→ **DESCRIPTION OF THE TASK**
Please transcribe each of the records exactly as given.

---------- DATA EXCERPTS ----------

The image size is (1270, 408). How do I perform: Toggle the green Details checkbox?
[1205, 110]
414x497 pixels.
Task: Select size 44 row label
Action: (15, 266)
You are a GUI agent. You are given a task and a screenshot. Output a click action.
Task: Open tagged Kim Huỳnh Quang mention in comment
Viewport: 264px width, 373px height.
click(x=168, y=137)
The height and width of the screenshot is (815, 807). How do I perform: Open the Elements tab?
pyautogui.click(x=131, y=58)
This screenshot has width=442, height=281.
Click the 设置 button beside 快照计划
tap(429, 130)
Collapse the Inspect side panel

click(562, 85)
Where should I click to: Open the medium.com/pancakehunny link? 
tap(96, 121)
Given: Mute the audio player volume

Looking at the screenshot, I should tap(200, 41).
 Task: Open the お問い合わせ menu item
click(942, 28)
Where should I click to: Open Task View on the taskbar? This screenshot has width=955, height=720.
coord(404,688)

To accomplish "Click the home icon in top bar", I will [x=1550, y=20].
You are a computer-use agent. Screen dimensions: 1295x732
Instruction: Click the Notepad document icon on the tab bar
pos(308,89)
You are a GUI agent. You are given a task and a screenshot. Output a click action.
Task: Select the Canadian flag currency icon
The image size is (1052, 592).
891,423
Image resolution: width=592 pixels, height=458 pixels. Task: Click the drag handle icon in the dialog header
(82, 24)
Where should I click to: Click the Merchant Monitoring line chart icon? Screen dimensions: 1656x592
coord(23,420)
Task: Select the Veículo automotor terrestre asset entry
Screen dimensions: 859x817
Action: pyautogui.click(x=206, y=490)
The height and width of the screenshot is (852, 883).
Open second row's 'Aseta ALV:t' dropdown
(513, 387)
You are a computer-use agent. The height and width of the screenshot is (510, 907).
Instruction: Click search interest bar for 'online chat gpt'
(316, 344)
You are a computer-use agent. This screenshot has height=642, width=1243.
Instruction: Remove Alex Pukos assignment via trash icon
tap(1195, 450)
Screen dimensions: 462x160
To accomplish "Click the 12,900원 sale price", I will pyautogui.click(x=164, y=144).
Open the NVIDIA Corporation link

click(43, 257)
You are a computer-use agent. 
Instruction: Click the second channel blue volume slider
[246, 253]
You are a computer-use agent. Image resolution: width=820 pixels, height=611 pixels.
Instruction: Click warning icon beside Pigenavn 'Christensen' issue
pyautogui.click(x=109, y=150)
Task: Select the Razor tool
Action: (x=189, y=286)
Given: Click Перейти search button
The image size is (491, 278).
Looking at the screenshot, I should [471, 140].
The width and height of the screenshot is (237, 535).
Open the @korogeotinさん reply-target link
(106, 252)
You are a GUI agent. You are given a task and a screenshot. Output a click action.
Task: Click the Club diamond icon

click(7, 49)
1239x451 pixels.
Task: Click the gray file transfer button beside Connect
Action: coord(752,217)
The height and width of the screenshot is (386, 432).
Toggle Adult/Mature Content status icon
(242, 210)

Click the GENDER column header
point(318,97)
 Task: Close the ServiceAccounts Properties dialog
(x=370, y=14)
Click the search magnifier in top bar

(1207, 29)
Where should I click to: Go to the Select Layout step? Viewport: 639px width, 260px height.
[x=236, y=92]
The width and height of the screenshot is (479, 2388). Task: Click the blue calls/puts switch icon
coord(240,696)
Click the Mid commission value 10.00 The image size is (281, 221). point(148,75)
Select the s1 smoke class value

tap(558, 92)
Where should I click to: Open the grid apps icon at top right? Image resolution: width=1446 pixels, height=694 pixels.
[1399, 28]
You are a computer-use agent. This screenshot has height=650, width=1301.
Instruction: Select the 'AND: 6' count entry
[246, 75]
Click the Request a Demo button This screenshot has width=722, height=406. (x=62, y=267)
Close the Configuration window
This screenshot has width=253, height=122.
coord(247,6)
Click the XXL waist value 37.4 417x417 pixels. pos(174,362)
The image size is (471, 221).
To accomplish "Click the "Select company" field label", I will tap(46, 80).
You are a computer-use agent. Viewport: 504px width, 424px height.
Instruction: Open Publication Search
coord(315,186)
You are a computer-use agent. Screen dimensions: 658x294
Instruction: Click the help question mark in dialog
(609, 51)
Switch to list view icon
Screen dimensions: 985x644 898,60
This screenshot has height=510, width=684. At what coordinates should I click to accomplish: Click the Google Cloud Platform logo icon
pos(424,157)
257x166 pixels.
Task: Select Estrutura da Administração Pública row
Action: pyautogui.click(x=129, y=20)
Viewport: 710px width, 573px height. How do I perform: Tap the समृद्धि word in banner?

----------

→ **WRITTEN ANSWER**
The image size is (1270, 408). How do I perform: Toggle the green Details checkbox?
[1205, 110]
414x497 pixels.
Task: Select size 44 row label
Action: (15, 266)
You are a GUI agent. You are given a task and a screenshot. Output a click action.
Task: Open tagged Kim Huỳnh Quang mention in comment
Viewport: 264px width, 373px height.
click(x=168, y=137)
The height and width of the screenshot is (815, 807). How do I perform: Open the Elements tab?
pyautogui.click(x=131, y=58)
This screenshot has width=442, height=281.
Click the 设置 button beside 快照计划
tap(429, 130)
Collapse the Inspect side panel

click(562, 85)
Where should I click to: Open the medium.com/pancakehunny link? 
tap(96, 121)
Given: Mute the audio player volume

Looking at the screenshot, I should tap(200, 41).
 Task: Open the お問い合わせ menu item
click(942, 28)
Where should I click to: Open Task View on the taskbar? This screenshot has width=955, height=720.
coord(404,688)

To accomplish "Click the home icon in top bar", I will [x=1550, y=20].
You are a computer-use agent. Screen dimensions: 1295x732
Instruction: Click the Notepad document icon on the tab bar
pos(308,89)
You are a GUI agent. You are given a task and a screenshot. Output a click action.
Task: Select the Canadian flag currency icon
The image size is (1052, 592).
891,423
Image resolution: width=592 pixels, height=458 pixels. Task: Click the drag handle icon in the dialog header
(82, 24)
Where should I click to: Click the Merchant Monitoring line chart icon? Screen dimensions: 1656x592
coord(23,420)
Task: Select the Veículo automotor terrestre asset entry
Screen dimensions: 859x817
Action: pyautogui.click(x=206, y=490)
The height and width of the screenshot is (852, 883).
Open second row's 'Aseta ALV:t' dropdown
(513, 387)
You are a computer-use agent. The height and width of the screenshot is (510, 907).
Instruction: Click search interest bar for 'online chat gpt'
(316, 344)
You are a computer-use agent. This screenshot has height=642, width=1243.
Instruction: Remove Alex Pukos assignment via trash icon
tap(1195, 450)
Screen dimensions: 462x160
To accomplish "Click the 12,900원 sale price", I will pyautogui.click(x=164, y=144).
Open the NVIDIA Corporation link

click(43, 257)
You are a computer-use agent. 
Instruction: Click the second channel blue volume slider
[246, 253]
You are a computer-use agent. Image resolution: width=820 pixels, height=611 pixels.
Instruction: Click warning icon beside Pigenavn 'Christensen' issue
pyautogui.click(x=109, y=150)
Task: Select the Razor tool
Action: (x=189, y=286)
Given: Click Перейти search button
The image size is (491, 278).
Looking at the screenshot, I should [471, 140].
The width and height of the screenshot is (237, 535).
Open the @korogeotinさん reply-target link
(106, 252)
You are a GUI agent. You are given a task and a screenshot. Output a click action.
Task: Click the Club diamond icon

click(7, 49)
1239x451 pixels.
Task: Click the gray file transfer button beside Connect
Action: coord(752,217)
The height and width of the screenshot is (386, 432).
Toggle Adult/Mature Content status icon
(242, 210)

Click the GENDER column header
point(318,97)
 Task: Close the ServiceAccounts Properties dialog
(x=370, y=14)
Click the search magnifier in top bar

(1207, 29)
Where should I click to: Go to the Select Layout step? Viewport: 639px width, 260px height.
[x=236, y=92]
The width and height of the screenshot is (479, 2388). Task: Click the blue calls/puts switch icon
coord(240,696)
Click the Mid commission value 10.00 The image size is (281, 221). point(148,75)
Select the s1 smoke class value

tap(558, 92)
Where should I click to: Open the grid apps icon at top right? Image resolution: width=1446 pixels, height=694 pixels.
[1399, 28]
You are a computer-use agent. This screenshot has height=650, width=1301.
Instruction: Select the 'AND: 6' count entry
[246, 75]
Click the Request a Demo button This screenshot has width=722, height=406. (x=62, y=267)
Close the Configuration window
This screenshot has width=253, height=122.
coord(247,6)
Click the XXL waist value 37.4 417x417 pixels. pos(174,362)
The image size is (471, 221).
To accomplish "Click the "Select company" field label", I will tap(46, 80).
You are a computer-use agent. Viewport: 504px width, 424px height.
Instruction: Open Publication Search
coord(315,186)
You are a computer-use agent. Screen dimensions: 658x294
Instruction: Click the help question mark in dialog
(609, 51)
Switch to list view icon
Screen dimensions: 985x644 898,60
This screenshot has height=510, width=684. At what coordinates should I click to accomplish: Click the Google Cloud Platform logo icon
pos(424,157)
257x166 pixels.
Task: Select Estrutura da Administração Pública row
Action: pyautogui.click(x=129, y=20)
Viewport: 710px width, 573px height. How do I perform: Tap the समृद्धि word in banner?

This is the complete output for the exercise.